Em sua manifestação, a Superintendência de Relações com o Mercado e Intermediários – SMI opinou pela manutenção integral da decisão da BSM.

A Relatora Luciana Dias, em vista dos elementos constantes dos autos, não vislumbrou a presença de qualquer das hipóteses aventadas pela Reclamante, uma vez que o Sr. Edgar estava autorizado pela Reclamante, com poderes para emitir ordens no mercado de valores mobiliários e a Reclamante tinha ciência das operações realizadas por meio dos ANAs, sem que as tenha questionado, por quase três anos.

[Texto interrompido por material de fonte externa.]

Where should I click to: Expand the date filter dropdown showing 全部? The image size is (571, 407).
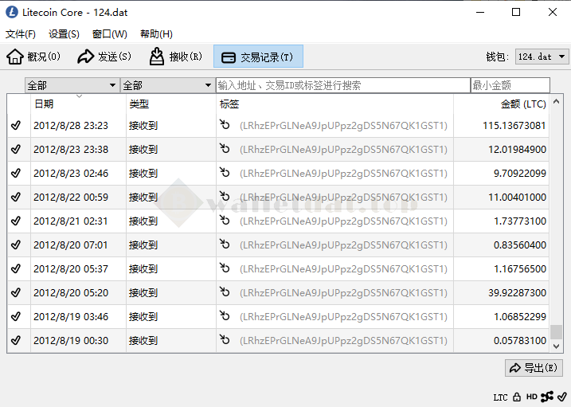tap(72, 85)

A Relatora observou que ficou demonstrado, após analisar o presente caso, que, embora a reclamação esteja fundada em alegações bastante plausíveis de irregularidades e falhas no cumprimento de deveres fiduciários tanto do intermediário quanto do agente autônomo envolvido, não se trata de hipótese de acionamento do mecanismo de ressarcimento de prejuízos, restando à Reclamante adotar as medidas judiciais eventualmente cabíveis.

Quanto às irregularidades descritas ao longo do processo, a Relatora destacou que, no âmbito do Processo Administrativo Disciplinar da BSM 17/2008, a Corretora foi condenada ao pagamento de multa no valor de R$1.026.221,88 e seus atuais donos apresentaram um plano de ação para melhoria de seus controles internos, de forma a evitar a repetição de ocorrência semelhante.

O Colegiado, acompanhando o voto apresentado pela Relatora Luciana Dias, deliberou o indeferimento do recurso, e a consequente manutenção da decisão proferida pelo Conselho de Supervisão da BM&FBovespa Supervisão de Mercados – BSM.

Ainda com base no voto da Relatora, o Colegiado, diante das irregularidades narradas nos autos, orientou a Superintendência de Relação com Investidores Institucionais a apurar eventual responsabilidade do Sr. Edgar Batista de Sá por suposta atuação irregular como administrador de carteiras.